Another example is the zoonotic influenza viruses which frequently emerge from domesticated animals, particularly poultry and swine [66]. A study conducted by Mena et al. [67] found that the 2009 H1N1 influenza pandemic likely arose from infected swine in central Mexico and was perpetuated through global swine trade. Moreover, Graham et al. [68] indicated that the risk of H5N1 outbreaks in humans was significantly higher in commercial poultry farms, directly linking zoonotic disease prevalence and livestock production. Another important example was the Nipah virus outbreak that occurred in Malaysia in 1998. Chau et al. [69] found that deforestation efforts reduced the number of flowering and fruiting forest trees for foraging fruit bats, leading to encroachments in cultivated fruit orchards. As the orchards were proximal to piggeries, the Nipah virus was transmitted from the fruit bats to domesticated pigs to humans. Finally, high-mortality-rate viruses such as the Crimean Congo haemorrhagic fever (CCHF) virus may also be transmitted to humans through tick bites and contact with animal secretions, particularly in livestock farming areas [70].

3.4. Climate Change

Geoclimatic factors such as ocean and land temperature, wind patterns, severe weather as well as land characteristics have become important drivers in the transmission of infectious disease [71]. As the average global temperature continues to rise at an unprecedented rate [72], it is important to reconcile the effects of human-driven climate change on the incidence of disease [73]. Perhaps most notable is the link between climate change and vector-borne zoonoses [1]. Notwithstanding its role in altering natural ecosystems, the effect of climate change on the host, pathogen and vector can alter the (re-)emergence, geographical abundance as well as transmission dynamics of vector-borne diseases [74].
In a multiscenario, intercomparison modelling study, Colón-González et al. [75] showed that low greenhouse gas emissions corresponded with reduced transmission seasons and population risk for vector-borne diseases, dengue and malaria. A trait-based modelling study conducted by Shocket et al. [76] found that human cases of vector-borne West Nile virus peaked at 24 °C across the United States. The authors further suggest that global warming will likely shift disease dynamics, whereby the transmission of mosquito-borne viral disease will increase in cooler geographical areas as opposed to warmer locations, a finding supported by other research data [77,78,79]. However, Ryan et al. [80] also found that although a poleward expansion of mosquito-borne disease is likely, a shift in some lower-latitude locations to become hotter will result in unsuitable conditions for transmission, thereby shortening the season and resulting in no net increase in its overall spread.

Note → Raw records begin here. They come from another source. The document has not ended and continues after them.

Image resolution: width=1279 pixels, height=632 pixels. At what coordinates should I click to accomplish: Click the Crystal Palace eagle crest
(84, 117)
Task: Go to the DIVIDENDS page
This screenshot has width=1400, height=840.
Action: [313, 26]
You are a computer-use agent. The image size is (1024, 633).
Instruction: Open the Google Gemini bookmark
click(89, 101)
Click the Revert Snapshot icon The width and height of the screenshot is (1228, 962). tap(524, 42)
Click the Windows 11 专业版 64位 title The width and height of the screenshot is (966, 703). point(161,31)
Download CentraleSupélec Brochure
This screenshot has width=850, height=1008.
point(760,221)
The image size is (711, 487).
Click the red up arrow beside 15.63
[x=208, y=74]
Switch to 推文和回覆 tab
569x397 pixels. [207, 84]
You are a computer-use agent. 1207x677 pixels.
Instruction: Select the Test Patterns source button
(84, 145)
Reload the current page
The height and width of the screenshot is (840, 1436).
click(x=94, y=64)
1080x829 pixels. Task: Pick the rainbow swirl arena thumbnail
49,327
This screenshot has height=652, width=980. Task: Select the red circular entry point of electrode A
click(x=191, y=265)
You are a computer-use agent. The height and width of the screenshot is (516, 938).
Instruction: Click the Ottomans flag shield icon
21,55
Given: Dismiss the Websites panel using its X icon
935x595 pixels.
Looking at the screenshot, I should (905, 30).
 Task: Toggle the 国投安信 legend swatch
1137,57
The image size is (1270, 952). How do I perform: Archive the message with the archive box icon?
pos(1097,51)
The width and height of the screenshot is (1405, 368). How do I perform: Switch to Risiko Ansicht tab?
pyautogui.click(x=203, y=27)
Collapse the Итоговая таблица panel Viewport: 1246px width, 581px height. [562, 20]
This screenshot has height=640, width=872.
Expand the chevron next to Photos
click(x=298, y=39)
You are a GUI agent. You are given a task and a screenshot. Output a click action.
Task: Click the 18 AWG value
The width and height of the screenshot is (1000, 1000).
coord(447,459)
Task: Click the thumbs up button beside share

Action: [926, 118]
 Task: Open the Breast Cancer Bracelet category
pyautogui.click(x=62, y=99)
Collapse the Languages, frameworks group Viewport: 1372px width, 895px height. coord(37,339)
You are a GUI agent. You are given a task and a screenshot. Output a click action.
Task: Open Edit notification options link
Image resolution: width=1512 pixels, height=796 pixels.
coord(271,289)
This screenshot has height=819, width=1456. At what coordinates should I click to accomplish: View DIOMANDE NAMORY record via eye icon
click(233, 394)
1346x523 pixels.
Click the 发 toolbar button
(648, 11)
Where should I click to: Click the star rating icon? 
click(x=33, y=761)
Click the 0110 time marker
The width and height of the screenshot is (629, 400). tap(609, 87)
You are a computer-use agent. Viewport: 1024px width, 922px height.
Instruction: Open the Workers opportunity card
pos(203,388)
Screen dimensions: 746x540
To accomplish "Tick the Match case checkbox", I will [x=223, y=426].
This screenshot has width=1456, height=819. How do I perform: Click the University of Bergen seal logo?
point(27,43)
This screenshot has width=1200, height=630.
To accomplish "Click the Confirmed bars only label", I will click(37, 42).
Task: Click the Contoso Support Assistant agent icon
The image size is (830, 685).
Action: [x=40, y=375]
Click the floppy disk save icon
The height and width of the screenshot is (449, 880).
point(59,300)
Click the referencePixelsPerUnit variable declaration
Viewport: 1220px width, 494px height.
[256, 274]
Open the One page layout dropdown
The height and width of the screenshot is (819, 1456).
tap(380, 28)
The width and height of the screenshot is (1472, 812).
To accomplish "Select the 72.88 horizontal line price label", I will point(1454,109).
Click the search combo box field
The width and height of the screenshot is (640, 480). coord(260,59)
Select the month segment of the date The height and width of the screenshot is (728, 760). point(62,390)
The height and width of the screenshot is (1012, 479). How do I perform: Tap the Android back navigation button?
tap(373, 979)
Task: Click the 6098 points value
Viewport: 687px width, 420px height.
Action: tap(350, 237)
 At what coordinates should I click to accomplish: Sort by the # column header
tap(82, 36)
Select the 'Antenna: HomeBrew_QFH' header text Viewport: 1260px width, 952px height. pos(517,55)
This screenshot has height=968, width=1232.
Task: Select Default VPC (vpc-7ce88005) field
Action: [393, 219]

Another example is the impact of drought and the El Niño–Southern Oscillation effect on the transmission of mosquito-borne Rift Valley fever virus (RVFV), whereby unusual rainfall patterns lead to an abundance of vectors, thereby increasing infection in animals and humans [81,82,83]. A 5-year study on the post-epizoonotic period of RVFV transmission in the province of Free State of South Africa found that from 2015–2016 high surface temperatures coupled with severe drought and reduced vegetation resulted in unfavourable conditions for the breeding of virus’ mosquito vectors. However, the return of higher than normal rainfall during the 2017–2018 agricultural season resulted in a localised RVFV outbreak [84]. Further to these examples, several studies have linked the incidence of CCHFV to climate variables such as precipitation, temperature and humidity [85]. As ticks prefer dry and warm conditions that coincide with rising global temperatures, this may also lead to an increase in CCHFV vector populations and its spread. Changing climatic conditions may also allow for migratory bird populations carrying CCHFV to infect naïve livestock [85,86]. Therefore, a potential increase in CCHFV infections in livestock within chronically endemic areas may also lead to a greater likelihood of CCHFV in non-endemic locations due to international trade [70].
Vector-borne viral diseases aside, climate change can affect other mammalian spill-over events. Beyer et al. [87] found that regions around Central Africa, South and Central America, as well as a larger cluster within the province of Yunnan in China and adjacent Laos and Myanmar experienced an increase in bat biodiversity richness due to global greenhouse gas emissions, potentially increasing the risk of zoonotic spill-over events. Additionally, by using field surveillance data collected over a 54-year cycle from central China, Tian et al. [88] showed that temperature and rainfall were key factors in hantavirus transmission and reproduction of their rodent hosts. More recently, Ferro et al. [89] and Douglas et al. [90] supported these findings, showing direct relationships between temperature, rainfall, rodent host dynamics and hantaviral disease emergence in Latin America and the Caribbean. Furthermore, statistical modelling of Ebola virus zoonotic events over three decades in sub-Saharan Africa revealed that spill-over intensity is greatest between transitions of wet and dry periods and when human population numbers are either considerably high (1000/km2) or considerably low (<100/km2) [91]. Finally, climate projections made by Rupasinghe et al. [71] revealed that in addition to expanding host habitats, the increase in the intensity of water-borne, vector-borne, rodent-borne, air-borne and food-borne zoonotic events in the future will likely accelerate.
Although climate predictions are challenging, these examples highlight the importance of climatic factors in the (re-)emergence of viral zoonotic disease. Many gaps exist in our knowledge, but if we want to better plan and prevent the next pandemic, more studies around climate and its relation to host–viral ecology are urgently required.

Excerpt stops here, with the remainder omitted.